What we can learn from evolving proteins

September 19, 2023

Proteins are incredible molecular machines that orchestrate almost all activity in our biological world. We are only beginning to understand them. This article is a deep dive into some statistical methods that enable us to understand new proteins by harnessing the power of evolution.

Amino acids make up proteins and specify their structure and function. Over millions of years, evolution has conducted a massive experiment over the space of all possible amino acid sequences: those that encode a functional protein survive; those that don't are extinct.

Diagram from Roshan Rao's awesome dissertation talk on these topics.

We can learn a surprising lot about a protein by studying similar variants of it we find in nature (its protein family). These hints from evolution have propelled breakthroughs like AlphaFold and many cutting-edge methods in protein design. Let's see how.

A Multiple Sequence Alignment (MSA) compiles known variants of a protein – which can come from different organisms – and is created by searching vast protein sequence databases.

MSA

The structure sketches how the amino acid chain might fold in space (try dragging the nodes). Hover over each row in the MSA to see the corresponding amino acid in the folded structure. Hover over the blue link to highlight the contacting positions.

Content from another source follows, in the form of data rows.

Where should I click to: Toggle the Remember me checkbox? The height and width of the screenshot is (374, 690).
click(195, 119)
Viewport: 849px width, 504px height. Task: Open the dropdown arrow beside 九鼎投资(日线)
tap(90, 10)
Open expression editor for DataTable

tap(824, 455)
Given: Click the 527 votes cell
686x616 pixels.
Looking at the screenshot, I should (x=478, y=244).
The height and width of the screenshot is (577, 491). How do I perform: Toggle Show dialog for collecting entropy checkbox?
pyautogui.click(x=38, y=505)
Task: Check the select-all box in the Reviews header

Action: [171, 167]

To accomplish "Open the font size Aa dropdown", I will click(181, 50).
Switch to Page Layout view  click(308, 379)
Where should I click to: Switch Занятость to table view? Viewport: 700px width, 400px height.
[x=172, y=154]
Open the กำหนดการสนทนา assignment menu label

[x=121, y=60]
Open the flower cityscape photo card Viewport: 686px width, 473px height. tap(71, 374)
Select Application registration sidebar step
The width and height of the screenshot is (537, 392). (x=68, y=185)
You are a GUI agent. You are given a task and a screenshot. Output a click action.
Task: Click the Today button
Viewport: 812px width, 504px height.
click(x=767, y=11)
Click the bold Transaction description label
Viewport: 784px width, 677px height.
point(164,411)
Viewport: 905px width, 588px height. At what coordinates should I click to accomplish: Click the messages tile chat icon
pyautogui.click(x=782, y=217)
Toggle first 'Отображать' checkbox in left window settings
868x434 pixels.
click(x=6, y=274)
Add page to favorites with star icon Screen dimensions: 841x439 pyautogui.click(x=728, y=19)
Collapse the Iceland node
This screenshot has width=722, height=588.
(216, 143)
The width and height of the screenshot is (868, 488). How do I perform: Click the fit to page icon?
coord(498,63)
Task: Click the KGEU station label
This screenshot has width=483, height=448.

One key insight is that amino acid positions that tend to co-vary in the MSA likely interact with each other in the folded structure, often via direct 3D contact. In the rest of this article, we'll dissect this MSA and make this idea concrete.

In search of a distribution

Let's start with the question: given an MSA and an amino acid sequence, what's the probability that the sequence encodes a functional protein in the family of the MSA? In other words, given a sequence $A = (A_1, A_2, ..., A_L)$ , we're looking for an appropriate probability distribution $P(A)$ based on the MSA.

Knowing $P$ is powerful. It lends us insight into sequences that we've never encountered before (more on this later!). Oftentimes, $P$ is called a model. For the outcome of rolling a die, we have great models; proteins, unfortunately not so much.

Hover over the bars to see the probabilities. Sequence probabilities are made up but follow some patterns you might expect: sequences that resemble sequences in the MSA have higher probabilities. The set of all possible sequences (the sequence space) is mind-bendingly vast: the number of possible 10 amino acid sequences is 20^10 (~10 trillion) because there are 20 amino acids; the bar graph is very truncated.

Counting amino acid frequencies

Let's take a closer look at the MSA:

Some positions have the same amino acid across almost all rows. For example, every sequence has L in the first position – it is evolutionarily conserved – which means that it's probably important!

To measure this, let's count the frequencies of observing each amino acid at each position. Let $f_i(A_i)$ be the frequency of observing the amino acid $A_i$ at position $i$ .

Hover over the MSA to compute amino acid frequencies.

If we compile these frequencies into a matrix, we get what is known as a position-specific scoring matrix (PSSM), commonly visualized as a sequence logo.

A sequence logo generated from our MSA. The height of each amino acid is an indicator of its evolutionary conservation.

To evaluate some new sequence $A$ of $L$ amino acids, we can look at

E(A) = \sum_{1 \leq i \leq L} f_i(A_i)

$E(A)$ should be big when the amino acid frequencies in each position of $A$ matches the frequency patterns observed the in MSA and small otherwise. For example, if $A$ starts with the amino acid L, then $f_1(\text{L}) = 1$ is contributed to the sum; if it starts with any other amino acid, $0$ is contributed.

$E$ is often called the energy function. It's not a probability distribution, but we can easily turn it into one by normalizing its values to sum to $1$ (let's worry about that later).

Pairwise frequencies

But what about the co-variation between pairs of positions? As hinted in the introduction, it has important implications for the structure (and hence function) of a protein. Let's also count the co-occurrence frequencies.

Let $f_{ij}(A_i, A_j)$ be the frequency of observing amino acid $A_i$ at position $i$ and amino acid $A_j$ at position $j$ .

Hover over the MSA to compute pairwise amino acid frequencies in reference to the second column.

Adding these pairwise terms to our energy function:

E(A) = \sum_{1 \leq i \leq j \leq L} f_{ij} (A_i, A_j)+\sum_{1 \leq i \leq L} f_i(A_i)

Now, we have a simple model that accounts for single-position amino acid frequencies and pairwise co-occurrence frequencies! In practice, the pairwise terms are often a bit more sophisticated and involve some more calculations based on the co-occurrence frequencies (we'll walk through how it's done in a popular method called EVCouplings soon), but let's take a moment to appreciate this energy function in this general form.

E(A) = \sum_{1 \leq i \leq j \leq L} J_{i j} (A_i, A_j)+\sum_{1 \leq i \leq L} h_i(A_i)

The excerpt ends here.